Advice From Former AP Students

When asked what they would want to tell next year's students about my AP US History class, this is what a bunch of my former students said:

Tip #1. Don't fall behind on your work:

  • If you laze around and never finish the active readings and homework assignments, you will not get the grade you desire. The active readings may be a pain to do, but it will get easier as you do it more, and it is very helpful to actively read the documents.

  • The thing that I'd like to address to the incoming APUSH students is to pay attention in class and to do all the active readings because it really does pay off in the end so much that the AP exam becomes a smooth ride.

  • The active readings suck because they can be confusing and hard, but they’re worth it. Trust Mr. Cecil.

  • Don't get lazy and fall behind on active readings and work hard on any essays cause the practice is very helpful and can be applied to any class, like English and Science, that requires essays.

  • Next year’s students should always read the active readings. Don’t let the laziness get to you, push through it because they help you so much in the end. And also, take notes when the readings are getting discussed in class because those notes will help you write your in-class-essays.


Tip #2. Actively participate in class discussions:


  • Participate in the seminars cuz they can really hurt your grade, even if you’re incredibly shy and awkward try your best and it’ll be worth it.

  • Participate in the socratic seminars, even if you don’t want to, because you’ll learn much more by sharing your thoughts. Take good notes. Take notes even when Mr. Cecil isn’t writing anything on the board because that’s when he says the important information.

  • I would want them to know that although participating might seem scary they should do it anyway so that their questions can be answered and that they can have a better understanding of the topic.

Tip #3: Study, even when Mr. Cecil doesn't remind you:

  • To study and review content every weekend because it will help in the long run for the AP Exam. Also take notes, any information that you might not have known while there is a lecture or even being discussed about an active reading, write it down and review it later

  • They should not wait until the end of the year to study all information because then they will have forgotten a lot. They should make sure that they understand how each event has lead to the next.
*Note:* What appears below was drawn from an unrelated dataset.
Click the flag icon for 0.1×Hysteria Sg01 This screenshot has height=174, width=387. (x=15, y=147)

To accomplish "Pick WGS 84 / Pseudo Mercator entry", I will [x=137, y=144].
They should also study the time periods because that's the most helpful way to remember what happen when and why those things happened.

Tip #4. Keep an open mind:


  • I would tell next year's APUSH students that it's a little bit of a different class compared to McDermott's AP World History class. You don't only need to know the material but also know how to discuss it in class and see it through multiple perspectives.

  • I would tell next year's APUSH students to trust Mr Cecil. It might seem hard at first, but it will benefit them in the long run if they do.

  • I’d like to tell next year’s APUSH students that history is never as simple as the telling of dates in chronological order or as simple as the telling of a single perspective in a story that we all hold to be true.

Tip #5. Don't forget that your hard work will pay off in the end:

  • I would tell future APUSH students that, since the very beginning, Mr. Cecil will be preparing you for the test. Although there is a lot of work involved, the way he approaches the class and the way to study history is what the AP exam is about, always looking at the big picture and connecting everything.

  • This class seems challenging at first, and quite honestly the first few weeks it is. However, it does get better; and I know that seems like something people say to make a bad situation seem better but as you get used to analyzing documents, participating in seminars and in discussions, they will no longer be just assignments but enjoyable tasks. This class will be a great experience and you will learn so much from Mr Cecil. He structures the course in a way that will enhance your performance in the class and make you realize your full potential. You will do great!